== TASK REQUIREMENTS ==
Reproduce, without any change, the span of lines from the opening of the records below to the line containing "Enable the Exclude from compilation checkbox", inclusive.

╭─ PROVIDED INFORMATION

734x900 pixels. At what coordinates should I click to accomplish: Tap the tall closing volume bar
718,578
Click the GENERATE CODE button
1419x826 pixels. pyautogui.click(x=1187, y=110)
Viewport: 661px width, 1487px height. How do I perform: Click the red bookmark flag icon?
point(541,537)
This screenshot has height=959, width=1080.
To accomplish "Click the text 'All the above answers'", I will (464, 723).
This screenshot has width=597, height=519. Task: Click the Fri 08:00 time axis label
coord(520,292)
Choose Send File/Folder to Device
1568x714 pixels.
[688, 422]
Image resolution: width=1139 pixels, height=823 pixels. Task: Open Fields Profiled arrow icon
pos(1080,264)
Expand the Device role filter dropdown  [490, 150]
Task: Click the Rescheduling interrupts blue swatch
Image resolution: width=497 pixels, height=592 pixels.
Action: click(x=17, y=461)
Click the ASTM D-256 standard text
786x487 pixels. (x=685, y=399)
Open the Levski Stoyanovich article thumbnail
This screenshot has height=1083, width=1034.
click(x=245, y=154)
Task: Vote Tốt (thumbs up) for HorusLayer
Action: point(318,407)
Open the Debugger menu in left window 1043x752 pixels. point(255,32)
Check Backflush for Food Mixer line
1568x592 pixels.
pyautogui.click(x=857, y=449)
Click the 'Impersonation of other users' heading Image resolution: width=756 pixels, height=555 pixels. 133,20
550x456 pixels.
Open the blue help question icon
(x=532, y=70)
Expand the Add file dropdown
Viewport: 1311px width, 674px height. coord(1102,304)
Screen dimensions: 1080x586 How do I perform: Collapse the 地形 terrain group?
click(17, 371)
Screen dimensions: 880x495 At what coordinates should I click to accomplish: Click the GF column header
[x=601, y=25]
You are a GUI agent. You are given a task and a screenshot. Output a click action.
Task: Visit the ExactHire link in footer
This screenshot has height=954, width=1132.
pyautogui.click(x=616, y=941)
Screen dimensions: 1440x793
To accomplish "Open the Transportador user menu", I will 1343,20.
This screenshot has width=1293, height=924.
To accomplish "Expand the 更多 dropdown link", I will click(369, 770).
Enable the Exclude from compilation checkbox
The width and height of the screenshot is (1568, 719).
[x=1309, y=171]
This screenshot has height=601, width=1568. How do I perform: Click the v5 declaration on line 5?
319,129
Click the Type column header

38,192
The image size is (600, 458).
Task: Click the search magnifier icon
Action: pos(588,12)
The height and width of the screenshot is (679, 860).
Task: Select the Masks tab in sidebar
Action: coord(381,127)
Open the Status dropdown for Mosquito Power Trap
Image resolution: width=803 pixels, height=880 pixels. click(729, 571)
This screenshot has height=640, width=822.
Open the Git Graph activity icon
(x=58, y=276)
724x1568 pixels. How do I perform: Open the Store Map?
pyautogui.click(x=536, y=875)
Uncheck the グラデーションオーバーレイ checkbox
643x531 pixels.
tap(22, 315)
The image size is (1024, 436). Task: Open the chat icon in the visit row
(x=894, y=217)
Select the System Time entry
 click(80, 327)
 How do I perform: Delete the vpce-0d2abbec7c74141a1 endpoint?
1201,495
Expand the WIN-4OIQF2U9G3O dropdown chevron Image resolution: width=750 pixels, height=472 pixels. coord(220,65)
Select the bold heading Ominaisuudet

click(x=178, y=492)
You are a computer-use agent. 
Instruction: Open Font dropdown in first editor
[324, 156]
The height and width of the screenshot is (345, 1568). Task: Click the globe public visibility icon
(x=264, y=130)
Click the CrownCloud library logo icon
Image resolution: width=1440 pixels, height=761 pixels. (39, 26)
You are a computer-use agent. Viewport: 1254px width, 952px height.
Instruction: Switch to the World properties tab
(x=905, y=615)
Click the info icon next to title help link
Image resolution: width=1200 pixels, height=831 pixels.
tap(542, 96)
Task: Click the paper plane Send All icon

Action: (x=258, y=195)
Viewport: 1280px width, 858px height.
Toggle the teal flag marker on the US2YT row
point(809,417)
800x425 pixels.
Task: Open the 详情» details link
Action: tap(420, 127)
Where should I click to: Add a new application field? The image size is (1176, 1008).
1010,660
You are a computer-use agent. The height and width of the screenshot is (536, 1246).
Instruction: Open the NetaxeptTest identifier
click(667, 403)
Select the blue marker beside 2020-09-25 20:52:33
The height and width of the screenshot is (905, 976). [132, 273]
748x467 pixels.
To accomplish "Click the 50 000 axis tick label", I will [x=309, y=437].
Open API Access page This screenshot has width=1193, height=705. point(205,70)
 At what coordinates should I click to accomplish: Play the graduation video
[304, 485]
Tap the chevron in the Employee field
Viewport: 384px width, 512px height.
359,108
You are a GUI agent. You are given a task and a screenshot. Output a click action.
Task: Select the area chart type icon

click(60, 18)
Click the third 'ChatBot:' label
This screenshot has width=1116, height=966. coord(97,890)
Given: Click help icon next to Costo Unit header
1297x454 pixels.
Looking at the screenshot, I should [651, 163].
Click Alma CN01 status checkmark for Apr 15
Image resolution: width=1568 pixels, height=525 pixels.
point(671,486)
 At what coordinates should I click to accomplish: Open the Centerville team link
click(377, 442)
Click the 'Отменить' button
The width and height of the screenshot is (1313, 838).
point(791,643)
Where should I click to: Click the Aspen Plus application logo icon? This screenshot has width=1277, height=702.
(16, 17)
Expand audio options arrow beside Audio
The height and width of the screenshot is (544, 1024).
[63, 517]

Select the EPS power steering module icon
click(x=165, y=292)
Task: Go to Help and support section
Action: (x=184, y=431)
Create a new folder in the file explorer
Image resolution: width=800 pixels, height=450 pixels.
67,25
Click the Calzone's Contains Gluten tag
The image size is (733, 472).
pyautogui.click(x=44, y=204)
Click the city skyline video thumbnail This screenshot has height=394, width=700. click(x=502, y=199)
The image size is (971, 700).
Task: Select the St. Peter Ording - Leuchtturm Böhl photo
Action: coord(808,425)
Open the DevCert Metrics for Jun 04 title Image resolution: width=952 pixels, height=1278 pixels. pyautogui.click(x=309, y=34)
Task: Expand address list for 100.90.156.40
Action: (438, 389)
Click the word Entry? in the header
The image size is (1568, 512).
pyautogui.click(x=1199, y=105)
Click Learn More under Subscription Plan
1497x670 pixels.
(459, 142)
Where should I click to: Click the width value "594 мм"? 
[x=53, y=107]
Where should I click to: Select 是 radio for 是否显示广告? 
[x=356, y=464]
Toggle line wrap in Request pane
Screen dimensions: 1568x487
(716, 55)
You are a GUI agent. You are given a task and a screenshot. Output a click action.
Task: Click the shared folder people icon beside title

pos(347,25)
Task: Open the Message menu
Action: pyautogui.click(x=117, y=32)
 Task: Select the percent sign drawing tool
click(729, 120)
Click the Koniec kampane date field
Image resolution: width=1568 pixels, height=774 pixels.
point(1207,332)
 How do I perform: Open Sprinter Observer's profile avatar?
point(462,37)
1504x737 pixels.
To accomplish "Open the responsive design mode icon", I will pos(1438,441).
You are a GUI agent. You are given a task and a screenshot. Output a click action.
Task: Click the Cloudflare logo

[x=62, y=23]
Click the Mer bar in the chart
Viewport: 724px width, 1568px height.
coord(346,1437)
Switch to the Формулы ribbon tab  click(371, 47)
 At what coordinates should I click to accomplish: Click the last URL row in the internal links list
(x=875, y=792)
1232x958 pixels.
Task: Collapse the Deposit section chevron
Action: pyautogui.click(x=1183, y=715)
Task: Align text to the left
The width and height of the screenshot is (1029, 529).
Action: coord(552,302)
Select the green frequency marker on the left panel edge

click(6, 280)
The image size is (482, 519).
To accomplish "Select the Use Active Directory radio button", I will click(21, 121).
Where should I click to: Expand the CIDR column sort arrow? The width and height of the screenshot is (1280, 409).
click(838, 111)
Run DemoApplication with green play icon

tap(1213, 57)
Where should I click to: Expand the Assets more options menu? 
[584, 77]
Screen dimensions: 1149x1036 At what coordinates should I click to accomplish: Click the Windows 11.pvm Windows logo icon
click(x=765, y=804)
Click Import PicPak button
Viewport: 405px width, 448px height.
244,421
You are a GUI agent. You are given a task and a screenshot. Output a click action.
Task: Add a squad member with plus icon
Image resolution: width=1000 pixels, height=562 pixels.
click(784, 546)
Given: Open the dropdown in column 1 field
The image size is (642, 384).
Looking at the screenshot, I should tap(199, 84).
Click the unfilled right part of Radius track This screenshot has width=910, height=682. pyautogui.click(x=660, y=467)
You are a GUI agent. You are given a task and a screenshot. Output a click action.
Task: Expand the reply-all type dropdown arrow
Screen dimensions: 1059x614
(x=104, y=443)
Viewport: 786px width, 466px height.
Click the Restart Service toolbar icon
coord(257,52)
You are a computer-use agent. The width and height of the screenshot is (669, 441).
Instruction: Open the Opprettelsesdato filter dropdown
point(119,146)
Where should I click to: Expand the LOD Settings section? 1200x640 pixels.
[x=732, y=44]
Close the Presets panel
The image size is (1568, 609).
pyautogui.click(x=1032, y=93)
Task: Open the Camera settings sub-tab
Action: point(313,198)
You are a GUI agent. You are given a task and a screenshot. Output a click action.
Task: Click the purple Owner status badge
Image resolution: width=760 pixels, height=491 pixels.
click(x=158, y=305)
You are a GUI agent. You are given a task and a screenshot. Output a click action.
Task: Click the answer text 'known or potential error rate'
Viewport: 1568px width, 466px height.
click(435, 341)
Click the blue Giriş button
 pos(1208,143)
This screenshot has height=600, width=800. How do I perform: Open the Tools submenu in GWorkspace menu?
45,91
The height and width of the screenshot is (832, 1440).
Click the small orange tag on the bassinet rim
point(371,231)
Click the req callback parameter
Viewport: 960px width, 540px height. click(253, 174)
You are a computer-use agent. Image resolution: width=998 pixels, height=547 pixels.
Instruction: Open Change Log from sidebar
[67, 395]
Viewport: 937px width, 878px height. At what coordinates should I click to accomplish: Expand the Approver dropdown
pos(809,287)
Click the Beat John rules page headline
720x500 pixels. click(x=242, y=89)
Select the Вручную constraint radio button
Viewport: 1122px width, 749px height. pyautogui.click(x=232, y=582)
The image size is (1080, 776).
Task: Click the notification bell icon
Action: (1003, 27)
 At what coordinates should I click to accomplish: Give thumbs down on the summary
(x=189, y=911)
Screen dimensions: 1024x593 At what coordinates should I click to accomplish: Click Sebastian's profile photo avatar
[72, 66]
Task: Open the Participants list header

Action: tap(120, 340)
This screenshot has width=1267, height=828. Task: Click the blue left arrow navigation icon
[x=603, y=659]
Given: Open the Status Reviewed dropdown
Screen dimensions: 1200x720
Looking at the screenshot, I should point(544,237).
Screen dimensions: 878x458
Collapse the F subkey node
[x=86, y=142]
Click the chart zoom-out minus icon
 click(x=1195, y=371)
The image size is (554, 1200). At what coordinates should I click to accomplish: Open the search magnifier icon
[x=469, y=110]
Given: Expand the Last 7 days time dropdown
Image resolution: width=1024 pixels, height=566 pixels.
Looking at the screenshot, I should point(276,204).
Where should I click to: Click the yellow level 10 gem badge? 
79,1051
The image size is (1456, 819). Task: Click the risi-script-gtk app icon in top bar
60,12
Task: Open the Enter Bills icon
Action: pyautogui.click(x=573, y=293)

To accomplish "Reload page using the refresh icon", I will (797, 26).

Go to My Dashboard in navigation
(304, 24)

╰─

== REPLY ==
734x900 pixels. At what coordinates should I click to accomplish: Tap the tall closing volume bar
718,578
Click the GENERATE CODE button
1419x826 pixels. pyautogui.click(x=1187, y=110)
Viewport: 661px width, 1487px height. How do I perform: Click the red bookmark flag icon?
point(541,537)
This screenshot has height=959, width=1080.
To accomplish "Click the text 'All the above answers'", I will (464, 723).
This screenshot has width=597, height=519. Task: Click the Fri 08:00 time axis label
coord(520,292)
Choose Send File/Folder to Device
1568x714 pixels.
[688, 422]
Image resolution: width=1139 pixels, height=823 pixels. Task: Open Fields Profiled arrow icon
pos(1080,264)
Expand the Device role filter dropdown  [490, 150]
Task: Click the Rescheduling interrupts blue swatch
Image resolution: width=497 pixels, height=592 pixels.
Action: click(x=17, y=461)
Click the ASTM D-256 standard text
786x487 pixels. (x=685, y=399)
Open the Levski Stoyanovich article thumbnail
This screenshot has height=1083, width=1034.
click(x=245, y=154)
Task: Vote Tốt (thumbs up) for HorusLayer
Action: point(318,407)
Open the Debugger menu in left window 1043x752 pixels. point(255,32)
Check Backflush for Food Mixer line
1568x592 pixels.
pyautogui.click(x=857, y=449)
Click the 'Impersonation of other users' heading Image resolution: width=756 pixels, height=555 pixels. 133,20
550x456 pixels.
Open the blue help question icon
(x=532, y=70)
Expand the Add file dropdown
Viewport: 1311px width, 674px height. coord(1102,304)
Screen dimensions: 1080x586 How do I perform: Collapse the 地形 terrain group?
click(17, 371)
Screen dimensions: 880x495 At what coordinates should I click to accomplish: Click the GF column header
[x=601, y=25]
You are a GUI agent. You are given a task and a screenshot. Output a click action.
Task: Visit the ExactHire link in footer
This screenshot has height=954, width=1132.
pyautogui.click(x=616, y=941)
Screen dimensions: 1440x793
To accomplish "Open the Transportador user menu", I will 1343,20.
This screenshot has width=1293, height=924.
To accomplish "Expand the 更多 dropdown link", I will click(369, 770).
Enable the Exclude from compilation checkbox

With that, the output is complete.